■ Esercizio 1
Riporti come tabella Markdown, con le colonne "n" e "Riga", le righe dei record che vanno da quella contenente "Image resolution: width=1324" fino alla fine dei record, estremi inclusi, numerandole e tralasciando le righe vuote. Ometta le immagini.

■ Testo fornito
--------------------

Is it better to speak or to die?

L’autrice rivela come la coabitazione spesso non basti a creare una comunità. Tutte le ragazze mantengono infatti i propri segreti e rimangono così nascoste in loro stesse. Per stabilire un’intimità nuova e più sincera Emanuela è consapevole che è necessario fondarla su una maggiore sincerità. Is it better to speak or to die? Col precipitare degli eventi, Emanuela alla fine sceglie il to speak, sceglie di parlare, nonostante le fosse sempre stato ripetuto fin da bambina di non farlo perché donna. Il suo promesso sposo, Andrea, la lascia e le stesse amiche la incolpano per aver mentito. Nel momento in cui Emanuela parla, quindi, il mondo le su rivolta contro, la società la esclude e la considera morta, appunto. Per non soccombere nuovamente é di nuovo costretta a scappare e a fare i conti una volta per tutte con la sua verità. Nel viaggio che intraprende infatti decide di portare con sé sua figlia, lontana dalla terra e dagli uomini.

Essere sul ponte

Tutto il romanzo è percorso della metafora del ponte che Silvia suggerisce una delle conversazioni con le compagne.

“Questa non è casa nostra e non tutte saremo qui l’anno prossimo. E’ come se fossimo su un ponte. Siamo già partite da una sponda e non siamo ancora giunte sull’altra. Quella alle nostre spalle, nemmeno ci voltiamo a guardarla. Quella che ci attende è ancora avvolta nella nebbia. Non sappiamo cosa scopriremo quando la nebbia si dissiperà. Qualcuna si sporge troppo per vedere il fiume, cade e affoga. Qualcuna stanca, si siede a terra e resta lì sul ponte. Le altre, quale bene quale male, passano all’altra riva”

--------------------

■ Record forniti
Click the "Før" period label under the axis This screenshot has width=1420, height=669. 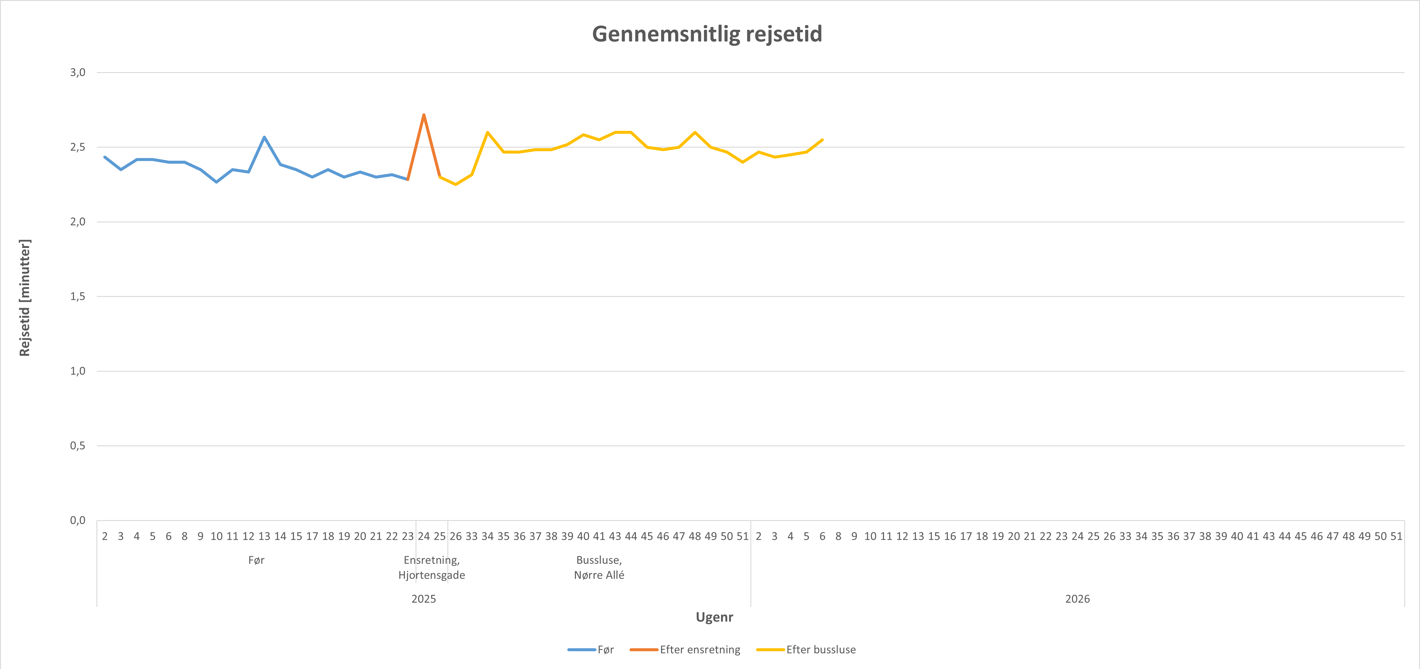click(x=256, y=561)
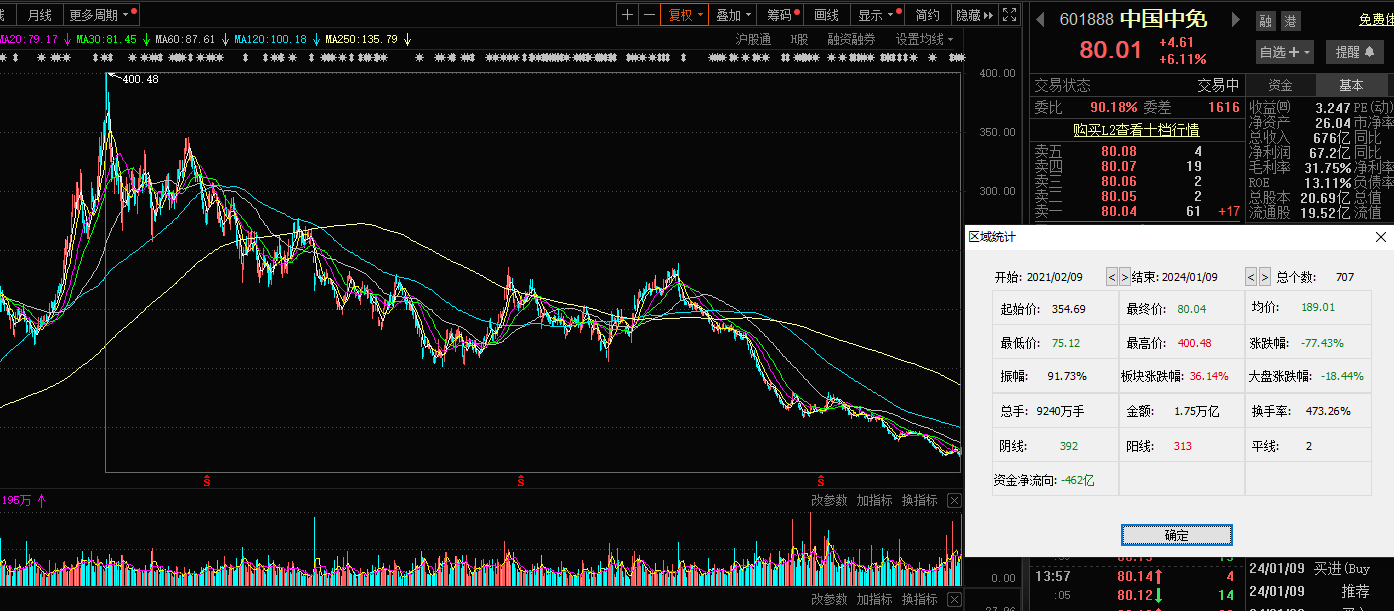Go to previous stock with left arrow
This screenshot has height=611, width=1394.
point(1040,20)
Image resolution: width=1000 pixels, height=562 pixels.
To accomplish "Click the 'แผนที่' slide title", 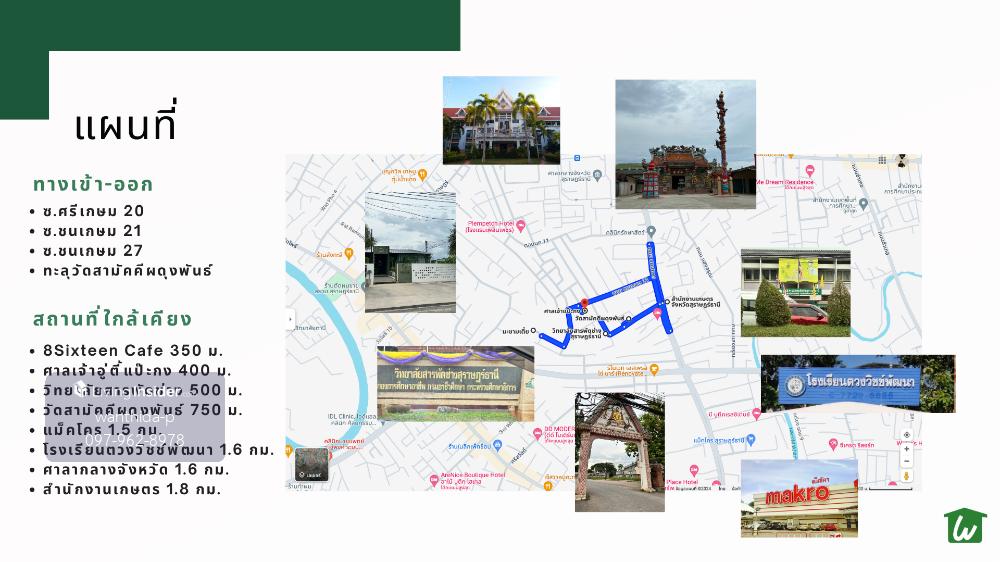I will tap(125, 125).
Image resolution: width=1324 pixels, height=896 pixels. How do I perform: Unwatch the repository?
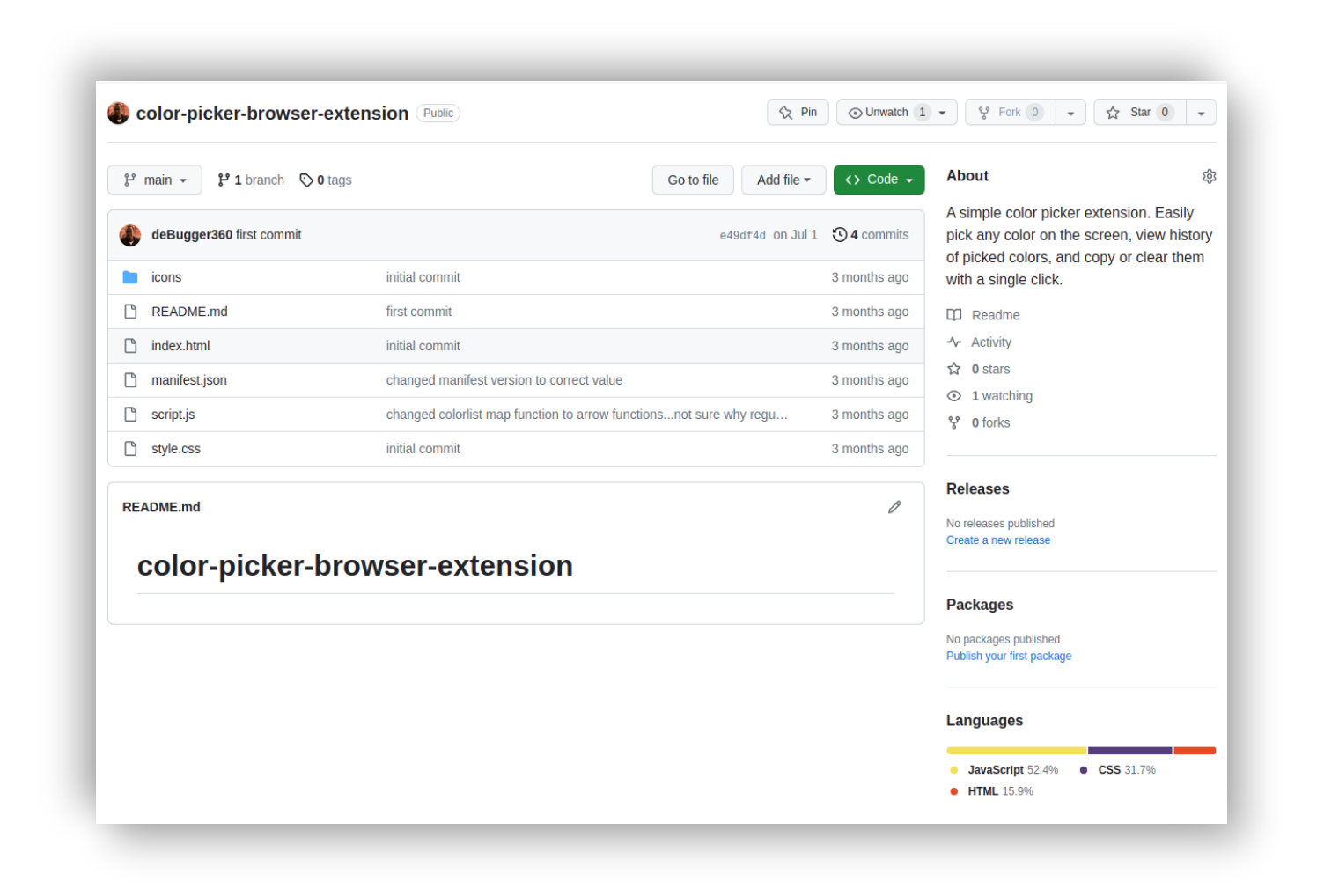pyautogui.click(x=886, y=113)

--------------------

■ Esercizio 2
Secondo il testo fornito, come si chiama il promesso sposo di Emanuela?

■ Risposta completa 1
| n | Riga |
|---|---|
| 1 | Image resolution: width=1324 pixels, height=896 pixels. How do I perform: Unwatch the repository? |
| 2 | pyautogui.click(x=886, y=113) |

■ Risposta completa 2
Andrea.